**Task objective**: Repeat each entry below without omitting a single word.

**Records to process**:
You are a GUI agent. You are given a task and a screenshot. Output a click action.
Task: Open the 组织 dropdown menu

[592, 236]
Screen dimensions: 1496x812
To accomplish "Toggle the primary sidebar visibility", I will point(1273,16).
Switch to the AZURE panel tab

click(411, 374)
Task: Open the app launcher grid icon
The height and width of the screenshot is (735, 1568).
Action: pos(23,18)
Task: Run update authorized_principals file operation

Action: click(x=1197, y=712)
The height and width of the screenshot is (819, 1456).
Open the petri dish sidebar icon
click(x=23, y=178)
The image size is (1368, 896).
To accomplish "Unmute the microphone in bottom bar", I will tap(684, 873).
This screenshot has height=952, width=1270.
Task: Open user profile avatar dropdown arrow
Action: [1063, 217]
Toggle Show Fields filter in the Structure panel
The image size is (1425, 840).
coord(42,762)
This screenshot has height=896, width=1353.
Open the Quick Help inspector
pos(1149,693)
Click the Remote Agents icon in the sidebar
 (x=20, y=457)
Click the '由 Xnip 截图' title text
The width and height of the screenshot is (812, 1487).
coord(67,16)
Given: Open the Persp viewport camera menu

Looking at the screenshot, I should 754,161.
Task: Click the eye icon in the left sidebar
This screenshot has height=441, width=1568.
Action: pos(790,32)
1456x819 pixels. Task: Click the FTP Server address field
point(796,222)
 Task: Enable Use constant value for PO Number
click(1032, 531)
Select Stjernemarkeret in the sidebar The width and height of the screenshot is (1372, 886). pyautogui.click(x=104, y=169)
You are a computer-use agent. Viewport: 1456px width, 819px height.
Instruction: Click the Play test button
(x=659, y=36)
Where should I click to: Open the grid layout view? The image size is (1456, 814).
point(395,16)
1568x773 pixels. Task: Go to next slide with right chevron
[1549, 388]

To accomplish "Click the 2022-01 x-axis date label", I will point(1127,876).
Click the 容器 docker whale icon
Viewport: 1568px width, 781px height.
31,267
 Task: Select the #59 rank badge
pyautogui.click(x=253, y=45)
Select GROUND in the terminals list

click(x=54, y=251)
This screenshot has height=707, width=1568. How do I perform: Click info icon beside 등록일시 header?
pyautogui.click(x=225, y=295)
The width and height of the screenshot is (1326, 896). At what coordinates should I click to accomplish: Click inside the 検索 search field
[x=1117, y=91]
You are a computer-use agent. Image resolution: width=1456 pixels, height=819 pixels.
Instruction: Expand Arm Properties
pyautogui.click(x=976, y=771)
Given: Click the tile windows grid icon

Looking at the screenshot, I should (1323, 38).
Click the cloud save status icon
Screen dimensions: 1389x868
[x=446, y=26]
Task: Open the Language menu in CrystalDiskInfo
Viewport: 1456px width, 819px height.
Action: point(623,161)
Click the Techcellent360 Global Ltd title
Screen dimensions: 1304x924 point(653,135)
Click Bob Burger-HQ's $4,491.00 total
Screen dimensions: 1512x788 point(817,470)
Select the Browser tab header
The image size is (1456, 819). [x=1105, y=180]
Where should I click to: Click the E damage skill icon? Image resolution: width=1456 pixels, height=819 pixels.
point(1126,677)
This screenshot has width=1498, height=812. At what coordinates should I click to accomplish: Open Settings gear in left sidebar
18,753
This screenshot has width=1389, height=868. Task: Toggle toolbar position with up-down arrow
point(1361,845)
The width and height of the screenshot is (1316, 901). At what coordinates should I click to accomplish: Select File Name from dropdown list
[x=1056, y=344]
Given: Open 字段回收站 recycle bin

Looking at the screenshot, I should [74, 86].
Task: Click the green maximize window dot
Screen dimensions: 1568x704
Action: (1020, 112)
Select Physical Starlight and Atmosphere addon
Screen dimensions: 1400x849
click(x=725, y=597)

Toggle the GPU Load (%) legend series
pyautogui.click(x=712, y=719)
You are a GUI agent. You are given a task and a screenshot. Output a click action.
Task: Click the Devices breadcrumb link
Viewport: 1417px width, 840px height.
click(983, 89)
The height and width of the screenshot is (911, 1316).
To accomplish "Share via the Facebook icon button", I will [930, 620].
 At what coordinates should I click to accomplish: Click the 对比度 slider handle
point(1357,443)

**Solution for this exercise**:
You are a GUI agent. You are given a task and a screenshot. Output a click action.
Task: Open the 组织 dropdown menu

[592, 236]
Screen dimensions: 1496x812
To accomplish "Toggle the primary sidebar visibility", I will point(1273,16).
Switch to the AZURE panel tab

click(411, 374)
Task: Open the app launcher grid icon
The height and width of the screenshot is (735, 1568).
Action: pos(23,18)
Task: Run update authorized_principals file operation

Action: click(x=1197, y=712)
The height and width of the screenshot is (819, 1456).
Open the petri dish sidebar icon
click(x=23, y=178)
The image size is (1368, 896).
To accomplish "Unmute the microphone in bottom bar", I will tap(684, 873).
This screenshot has height=952, width=1270.
Task: Open user profile avatar dropdown arrow
Action: [1063, 217]
Toggle Show Fields filter in the Structure panel
The image size is (1425, 840).
coord(42,762)
This screenshot has height=896, width=1353.
Open the Quick Help inspector
pos(1149,693)
Click the Remote Agents icon in the sidebar
 (x=20, y=457)
Click the '由 Xnip 截图' title text
The width and height of the screenshot is (812, 1487).
coord(67,16)
Given: Open the Persp viewport camera menu

Looking at the screenshot, I should 754,161.
Task: Click the eye icon in the left sidebar
This screenshot has height=441, width=1568.
Action: pos(790,32)
1456x819 pixels. Task: Click the FTP Server address field
point(796,222)
 Task: Enable Use constant value for PO Number
click(1032, 531)
Select Stjernemarkeret in the sidebar The width and height of the screenshot is (1372, 886). pyautogui.click(x=104, y=169)
You are a computer-use agent. Viewport: 1456px width, 819px height.
Instruction: Click the Play test button
(x=659, y=36)
Where should I click to: Open the grid layout view? The image size is (1456, 814).
point(395,16)
1568x773 pixels. Task: Go to next slide with right chevron
[1549, 388]

To accomplish "Click the 2022-01 x-axis date label", I will point(1127,876).
Click the 容器 docker whale icon
Viewport: 1568px width, 781px height.
31,267
 Task: Select the #59 rank badge
pyautogui.click(x=253, y=45)
Select GROUND in the terminals list

click(x=54, y=251)
This screenshot has height=707, width=1568. How do I perform: Click info icon beside 등록일시 header?
pyautogui.click(x=225, y=295)
The width and height of the screenshot is (1326, 896). At what coordinates should I click to accomplish: Click inside the 検索 search field
[x=1117, y=91]
You are a computer-use agent. Image resolution: width=1456 pixels, height=819 pixels.
Instruction: Expand Arm Properties
pyautogui.click(x=976, y=771)
Given: Click the tile windows grid icon

Looking at the screenshot, I should (1323, 38).
Click the cloud save status icon
Screen dimensions: 1389x868
[x=446, y=26]
Task: Open the Language menu in CrystalDiskInfo
Viewport: 1456px width, 819px height.
Action: point(623,161)
Click the Techcellent360 Global Ltd title
Screen dimensions: 1304x924 point(653,135)
Click Bob Burger-HQ's $4,491.00 total
Screen dimensions: 1512x788 point(817,470)
Select the Browser tab header
The image size is (1456, 819). [x=1105, y=180]
Where should I click to: Click the E damage skill icon? Image resolution: width=1456 pixels, height=819 pixels.
point(1126,677)
This screenshot has width=1498, height=812. At what coordinates should I click to accomplish: Open Settings gear in left sidebar
18,753
This screenshot has width=1389, height=868. Task: Toggle toolbar position with up-down arrow
point(1361,845)
The width and height of the screenshot is (1316, 901). At what coordinates should I click to accomplish: Select File Name from dropdown list
[x=1056, y=344]
Given: Open 字段回收站 recycle bin

Looking at the screenshot, I should [74, 86].
Task: Click the green maximize window dot
Screen dimensions: 1568x704
Action: (1020, 112)
Select Physical Starlight and Atmosphere addon
Screen dimensions: 1400x849
click(x=725, y=597)

Toggle the GPU Load (%) legend series
pyautogui.click(x=712, y=719)
You are a GUI agent. You are given a task and a screenshot. Output a click action.
Task: Click the Devices breadcrumb link
Viewport: 1417px width, 840px height.
click(983, 89)
The height and width of the screenshot is (911, 1316).
To accomplish "Share via the Facebook icon button", I will [930, 620].
 At what coordinates should I click to accomplish: Click the 对比度 slider handle
point(1357,443)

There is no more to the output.